Célébrer les 50 ans des accords d’Evian selon Claude Guéant

Dans deux jours, c’est le cinquantième anniversaire des accords d’Evian. Accords signés entre le Front de Libération Nationale Algérien (FLN) et les autorités françaises.

Cet accord mettait fin à huit années de guerre et des dizaines d’années d’insurrection clandestine.

Il devait marquer le début de l’émancipation, la liberté et la démocratie pour l’Algérie.

Mon Grand Père était membre actif du FLN, il a été emprisonné. Enchainé, pour avoir voulu être libre.

Il y a 50 ans, il fêtait, sans doute, la fin de la colonisation.

En France, en 2012, 50 ans après, le gouvernement actuel a choisi de ne pas fêter cet évènement.

Depuis quelques heures, je sais que le ministère de l’intérieur a choisi de fêter cet évènement à sa manière.

Et je vais vous dire ce qu’est la fête de l’indépendance, de la liberté, des accords de paix pour Claude Guéant.

Ce qu’est la fête de l’indépendance pour Claude Guéant, c’est ce que mon amie Kahina m’a raconté, il y a quelques heures.

Elle a assisté, cet après midi, à l’expulsion sur un vol commercial Air France d’un algérien.

Il était menotté, bâillonné jusqu’à l’étouffement, entouré de 15 CRS. Expulsé, privé de liberté, violenté.

Les voyageurs ont protesté, certains ont pleuré… La plupart se rendait à Alger pour fêter justement l’indépendance.

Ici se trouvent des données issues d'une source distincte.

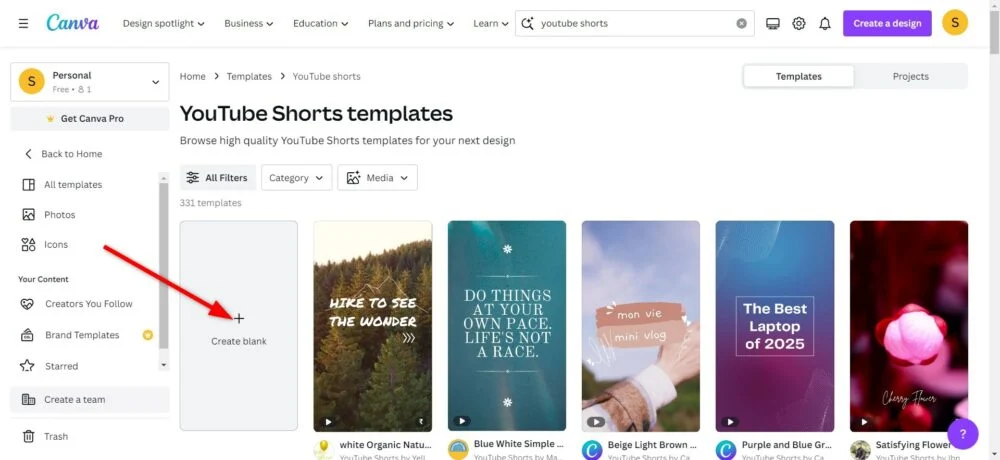Click the Create a design button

Je pense à mon amie dans cet avion. Elle a du imaginer la vie de ce voyageur entravé. Les enfants et la compagne qu’il a peut être laissé en France. L’humiliation des arrestations, la peur et la rétention.

Elle a du se dire et je me dis, que si ces étoiles européennes n’éclairaient pas nos papiers d’identité, çà pourrait être nous, dans cet avion.

Alors le silence sur les 50 ans de l’indépendance me semble encore plus clair aujourd’hui.

La privation de liberté, les brimades, les emprisonnements continuent sous d’autres formes.

Mon amie a du comprendre comme moi, que si on ne fêtait pas l’indépendance et la liberté en France, c’est qu’on n’avait pas pleinement tiré les leçons de l’histoire.

Que la guerre aux femmes et aux hommes, qui veulent être libres, n’est pas, tout à fait, finie.